Assuming you've checked out the Scalding code, the fastest way to start running Scalding is to launch the REPL in Local mode. Simply run:

    > ./sbt "scalding-repl/run --local"

It will spend some time downloading and compiling, but should eventually show:

```scala
[info] Set current project to scalding (in build file:/Users/bholt/hub/scalding/)
import com.twitter.scalding._
import com.twitter.scalding.ReplImplicits._
import com.twitter.scalding.ReplImplicitContext._
...
scalding>
```


As you can see, we've imported a bunch of Scalding code, including implicits that make it easier to run jobs interactively. Several of these enhancements are "enrichments" on Scalding's `TypedPipe`. The tutorial will go into them in more detail.

Let's take a look at some.

### Viewing pipe contents
First, `dump` allows you to print what's in a TypedPipe:

```scala
scala> // load a plain text file into a TypedPipe
     | val hello = TypedPipe.from(TextLine("tutorial/data/hello.txt"))
hello: com.twitter.scalding.typed.TypedPipe[String] = com.twitter.scalding.typed.TypedPipeFactory@42b48066

scala> hello.dump
Hello world
Goodbye world
```

We can also load the contents into memory as a list:

```scala
scala> val lst = hello.toList
lst: List[String] = List(Hello world, Goodbye world)
```

In fact, both `dump` and `toList` use another TypedPipe enrichment, `toIterator`, which can be used directly if one wishes to stream over the data and perform some operation.

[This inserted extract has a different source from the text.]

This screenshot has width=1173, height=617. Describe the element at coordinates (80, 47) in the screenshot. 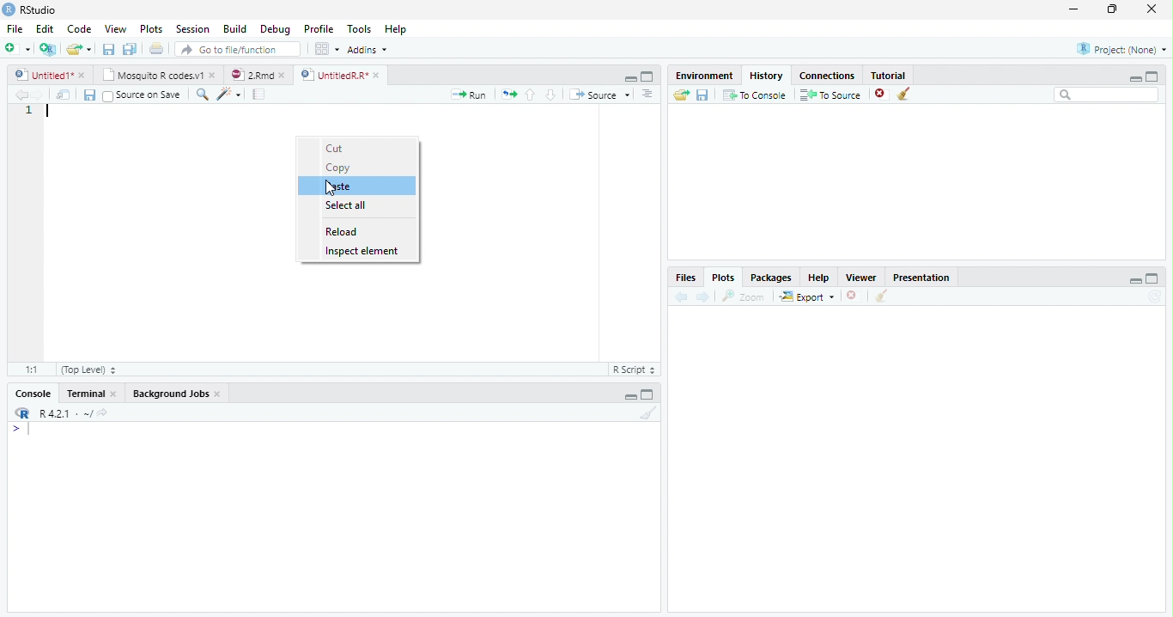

Remember that each of these operations run *locally*, so if you *are* actually working with large datasets, ensure that you do most of your work using TypedPipe operations, which will run through Cascading/Hadoop, and only call `toIterator` (or `dump`, or `toList`) once you've filtered the results sufficiently. Some helpful TypedPipe operations to downsize datasets are `limit` and `sample`.

### Save
Usually in Scalding, results are written to a Sink using `.write()`. However, the write only happens when the flow is actually run. That way you can build up a complicated flow with multiple sources and sinks and intermediate calculations and run it as one big job. When running interactively, however, we want a way to immediately run part of a job to see if it's correct before moving on. When running in the REPL, `save` can be used in place of `write` to immediately run that pipe and write out the results.

```scala
scala> val hello = TypedPipe.from(TextLine("tutorial/data/hello.txt"))
hello: com.twitter.scalding.typed.TypedPipe[String] = com.twitter.scalding.typed.TypedPipeFactory@3f6a239a

scala> val words = hello.flatMap(_.split("\\s+")).save(TypedTsv("words.tsv"))
words: com.twitter.scalding.TypedPipe[String] = com.twitter.scalding.typed.TypedPipeFactory@4a534422
```

Conviently, this returns a new pipe reading from the file which can be used in subsequent computations.

### Snapshots
When working interactively with large datasets, it is often useful to be able to save and re-use data that took significant work to generate. The Scalding REPL provides an easy way to explicitly save intermediate results and use these results in subsequent interactive work.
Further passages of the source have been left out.